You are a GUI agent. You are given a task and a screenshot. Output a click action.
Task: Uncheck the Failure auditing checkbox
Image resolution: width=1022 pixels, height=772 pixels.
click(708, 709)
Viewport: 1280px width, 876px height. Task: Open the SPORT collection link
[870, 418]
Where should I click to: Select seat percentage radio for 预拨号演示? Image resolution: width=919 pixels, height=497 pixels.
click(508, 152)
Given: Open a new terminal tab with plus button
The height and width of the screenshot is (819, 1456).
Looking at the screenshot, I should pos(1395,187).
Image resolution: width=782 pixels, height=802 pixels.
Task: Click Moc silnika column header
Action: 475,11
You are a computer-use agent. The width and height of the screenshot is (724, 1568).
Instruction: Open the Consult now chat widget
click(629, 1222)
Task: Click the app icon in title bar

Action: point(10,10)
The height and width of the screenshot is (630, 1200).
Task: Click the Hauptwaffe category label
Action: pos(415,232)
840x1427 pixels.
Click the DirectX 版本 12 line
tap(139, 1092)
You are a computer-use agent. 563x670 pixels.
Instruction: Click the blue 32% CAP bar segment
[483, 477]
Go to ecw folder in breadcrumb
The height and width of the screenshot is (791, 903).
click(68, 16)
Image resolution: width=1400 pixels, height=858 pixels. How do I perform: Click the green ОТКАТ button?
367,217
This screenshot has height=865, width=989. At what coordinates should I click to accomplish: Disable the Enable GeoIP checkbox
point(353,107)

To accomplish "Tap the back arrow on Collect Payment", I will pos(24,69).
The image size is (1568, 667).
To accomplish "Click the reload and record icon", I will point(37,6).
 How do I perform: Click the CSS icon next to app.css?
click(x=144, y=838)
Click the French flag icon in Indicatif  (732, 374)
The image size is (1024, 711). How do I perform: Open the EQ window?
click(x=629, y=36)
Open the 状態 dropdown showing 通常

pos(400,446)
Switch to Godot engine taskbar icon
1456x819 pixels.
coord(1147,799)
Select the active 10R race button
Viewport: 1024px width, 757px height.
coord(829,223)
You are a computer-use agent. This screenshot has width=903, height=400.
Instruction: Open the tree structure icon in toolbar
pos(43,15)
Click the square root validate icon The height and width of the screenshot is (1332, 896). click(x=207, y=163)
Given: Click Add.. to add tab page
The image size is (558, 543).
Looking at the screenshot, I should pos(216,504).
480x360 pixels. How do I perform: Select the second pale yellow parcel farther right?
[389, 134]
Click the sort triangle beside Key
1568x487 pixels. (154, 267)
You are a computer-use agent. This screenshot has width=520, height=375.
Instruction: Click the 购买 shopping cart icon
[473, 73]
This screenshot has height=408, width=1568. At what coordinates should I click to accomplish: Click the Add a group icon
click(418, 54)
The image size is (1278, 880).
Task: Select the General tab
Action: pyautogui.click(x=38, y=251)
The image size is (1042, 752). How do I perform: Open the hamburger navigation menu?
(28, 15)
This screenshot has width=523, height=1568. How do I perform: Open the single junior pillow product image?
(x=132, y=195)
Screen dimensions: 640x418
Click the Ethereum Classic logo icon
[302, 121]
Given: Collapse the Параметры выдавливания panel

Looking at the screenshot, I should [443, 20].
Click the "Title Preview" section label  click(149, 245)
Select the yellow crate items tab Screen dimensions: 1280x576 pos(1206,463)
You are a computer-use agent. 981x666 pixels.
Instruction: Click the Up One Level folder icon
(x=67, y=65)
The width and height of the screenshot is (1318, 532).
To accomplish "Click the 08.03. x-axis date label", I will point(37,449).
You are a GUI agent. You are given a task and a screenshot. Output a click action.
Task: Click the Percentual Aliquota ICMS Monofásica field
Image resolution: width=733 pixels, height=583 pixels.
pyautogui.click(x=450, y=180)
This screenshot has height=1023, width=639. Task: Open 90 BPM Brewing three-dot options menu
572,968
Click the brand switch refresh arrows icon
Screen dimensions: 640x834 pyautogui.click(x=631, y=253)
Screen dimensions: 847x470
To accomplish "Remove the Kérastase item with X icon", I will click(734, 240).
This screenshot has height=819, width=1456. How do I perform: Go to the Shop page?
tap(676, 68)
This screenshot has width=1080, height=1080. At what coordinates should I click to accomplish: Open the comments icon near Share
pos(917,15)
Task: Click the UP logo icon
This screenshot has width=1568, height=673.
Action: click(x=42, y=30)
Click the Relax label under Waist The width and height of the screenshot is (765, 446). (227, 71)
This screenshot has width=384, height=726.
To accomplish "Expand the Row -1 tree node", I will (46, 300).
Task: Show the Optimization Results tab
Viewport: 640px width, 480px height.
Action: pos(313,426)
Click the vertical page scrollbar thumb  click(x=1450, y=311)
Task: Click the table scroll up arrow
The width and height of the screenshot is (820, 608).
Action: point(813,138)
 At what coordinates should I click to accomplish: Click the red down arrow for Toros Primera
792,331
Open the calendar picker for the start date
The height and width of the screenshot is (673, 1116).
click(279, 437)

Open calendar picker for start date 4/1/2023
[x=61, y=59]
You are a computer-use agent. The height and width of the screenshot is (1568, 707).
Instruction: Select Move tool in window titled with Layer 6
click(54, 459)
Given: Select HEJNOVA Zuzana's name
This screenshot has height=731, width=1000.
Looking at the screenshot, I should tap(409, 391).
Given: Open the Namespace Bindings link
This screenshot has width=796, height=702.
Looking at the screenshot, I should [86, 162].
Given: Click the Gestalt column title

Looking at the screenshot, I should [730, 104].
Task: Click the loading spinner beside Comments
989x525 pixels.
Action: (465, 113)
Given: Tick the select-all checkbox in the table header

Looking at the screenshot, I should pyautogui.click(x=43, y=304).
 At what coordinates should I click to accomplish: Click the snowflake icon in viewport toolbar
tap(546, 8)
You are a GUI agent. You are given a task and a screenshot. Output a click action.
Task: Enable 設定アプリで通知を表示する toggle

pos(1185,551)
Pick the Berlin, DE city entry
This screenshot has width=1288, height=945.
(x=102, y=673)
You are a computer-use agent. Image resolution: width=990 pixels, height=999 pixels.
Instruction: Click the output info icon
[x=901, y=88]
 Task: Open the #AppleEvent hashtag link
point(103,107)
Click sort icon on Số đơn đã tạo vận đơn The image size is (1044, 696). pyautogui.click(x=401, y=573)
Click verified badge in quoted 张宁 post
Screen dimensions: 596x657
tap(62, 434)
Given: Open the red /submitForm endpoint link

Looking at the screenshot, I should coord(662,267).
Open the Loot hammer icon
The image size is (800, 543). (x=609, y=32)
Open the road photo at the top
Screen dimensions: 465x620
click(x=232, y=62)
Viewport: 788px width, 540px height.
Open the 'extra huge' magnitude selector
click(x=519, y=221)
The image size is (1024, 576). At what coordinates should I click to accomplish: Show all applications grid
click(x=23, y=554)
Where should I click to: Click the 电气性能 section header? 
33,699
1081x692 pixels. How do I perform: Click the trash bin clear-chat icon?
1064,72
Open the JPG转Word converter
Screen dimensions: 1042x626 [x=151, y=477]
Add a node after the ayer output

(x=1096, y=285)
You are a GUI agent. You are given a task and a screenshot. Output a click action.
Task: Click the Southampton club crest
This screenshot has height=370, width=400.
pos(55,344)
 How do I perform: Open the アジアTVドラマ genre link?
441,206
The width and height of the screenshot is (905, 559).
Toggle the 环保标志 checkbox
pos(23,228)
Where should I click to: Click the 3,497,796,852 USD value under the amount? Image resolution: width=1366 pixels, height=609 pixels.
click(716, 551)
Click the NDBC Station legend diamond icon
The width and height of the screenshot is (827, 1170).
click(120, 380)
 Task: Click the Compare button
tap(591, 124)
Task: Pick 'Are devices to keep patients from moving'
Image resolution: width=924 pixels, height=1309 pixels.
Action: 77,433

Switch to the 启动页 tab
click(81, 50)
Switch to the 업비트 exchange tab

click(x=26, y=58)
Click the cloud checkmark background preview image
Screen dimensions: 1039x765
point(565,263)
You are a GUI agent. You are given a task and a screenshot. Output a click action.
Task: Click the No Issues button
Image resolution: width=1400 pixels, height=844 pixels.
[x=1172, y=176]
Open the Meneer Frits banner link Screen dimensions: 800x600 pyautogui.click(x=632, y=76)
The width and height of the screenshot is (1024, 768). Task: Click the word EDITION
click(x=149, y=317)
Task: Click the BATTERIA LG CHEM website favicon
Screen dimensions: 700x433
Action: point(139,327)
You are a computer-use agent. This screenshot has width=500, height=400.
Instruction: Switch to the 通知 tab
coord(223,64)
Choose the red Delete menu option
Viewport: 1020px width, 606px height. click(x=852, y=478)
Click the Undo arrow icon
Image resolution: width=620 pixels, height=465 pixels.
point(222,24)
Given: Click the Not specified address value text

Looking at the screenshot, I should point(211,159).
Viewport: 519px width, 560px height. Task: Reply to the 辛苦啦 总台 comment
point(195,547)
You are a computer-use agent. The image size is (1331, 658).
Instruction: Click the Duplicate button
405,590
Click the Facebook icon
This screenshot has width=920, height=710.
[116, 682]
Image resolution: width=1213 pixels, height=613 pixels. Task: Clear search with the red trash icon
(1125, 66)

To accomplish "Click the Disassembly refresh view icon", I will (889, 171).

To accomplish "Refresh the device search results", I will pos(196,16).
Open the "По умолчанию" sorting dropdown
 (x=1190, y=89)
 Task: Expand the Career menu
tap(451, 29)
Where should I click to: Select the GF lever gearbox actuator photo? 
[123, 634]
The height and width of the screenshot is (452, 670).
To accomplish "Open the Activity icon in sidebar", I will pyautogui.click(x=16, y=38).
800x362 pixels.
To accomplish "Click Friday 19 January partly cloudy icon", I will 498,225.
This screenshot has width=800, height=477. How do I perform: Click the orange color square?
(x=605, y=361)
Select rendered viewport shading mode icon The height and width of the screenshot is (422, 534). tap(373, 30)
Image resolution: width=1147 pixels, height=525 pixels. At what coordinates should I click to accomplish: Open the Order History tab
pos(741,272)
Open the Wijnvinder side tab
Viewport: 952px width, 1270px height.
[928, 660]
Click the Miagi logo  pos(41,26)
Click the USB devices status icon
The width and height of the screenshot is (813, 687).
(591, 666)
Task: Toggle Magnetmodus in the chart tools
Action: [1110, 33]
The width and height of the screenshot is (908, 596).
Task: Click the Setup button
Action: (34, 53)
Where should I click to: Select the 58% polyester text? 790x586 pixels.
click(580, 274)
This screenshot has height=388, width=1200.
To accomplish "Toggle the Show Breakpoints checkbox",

________________________________________

**ACTION ITEM**
After locating the line that contains "Instruction: Click the Duplicate button", output it and the remaining lines of the material above, exactly as they read.

**RESPONSE AREA**
Instruction: Click the Duplicate button
405,590
Click the Facebook icon
This screenshot has width=920, height=710.
[116, 682]
Image resolution: width=1213 pixels, height=613 pixels. Task: Clear search with the red trash icon
(1125, 66)

To accomplish "Click the Disassembly refresh view icon", I will (889, 171).

To accomplish "Refresh the device search results", I will pos(196,16).
Open the "По умолчанию" sorting dropdown
 (x=1190, y=89)
 Task: Expand the Career menu
tap(451, 29)
Where should I click to: Select the GF lever gearbox actuator photo? 
[123, 634]
The height and width of the screenshot is (452, 670).
To accomplish "Open the Activity icon in sidebar", I will pyautogui.click(x=16, y=38).
800x362 pixels.
To accomplish "Click Friday 19 January partly cloudy icon", I will 498,225.
This screenshot has width=800, height=477. How do I perform: Click the orange color square?
(x=605, y=361)
Select rendered viewport shading mode icon The height and width of the screenshot is (422, 534). tap(373, 30)
Image resolution: width=1147 pixels, height=525 pixels. At what coordinates should I click to accomplish: Open the Order History tab
pos(741,272)
Open the Wijnvinder side tab
Viewport: 952px width, 1270px height.
[928, 660]
Click the Miagi logo  pos(41,26)
Click the USB devices status icon
The width and height of the screenshot is (813, 687).
(591, 666)
Task: Toggle Magnetmodus in the chart tools
Action: [1110, 33]
The width and height of the screenshot is (908, 596).
Task: Click the Setup button
Action: (34, 53)
Where should I click to: Select the 58% polyester text? 790x586 pixels.
click(580, 274)
This screenshot has height=388, width=1200.
To accomplish "Toggle the Show Breakpoints checkbox",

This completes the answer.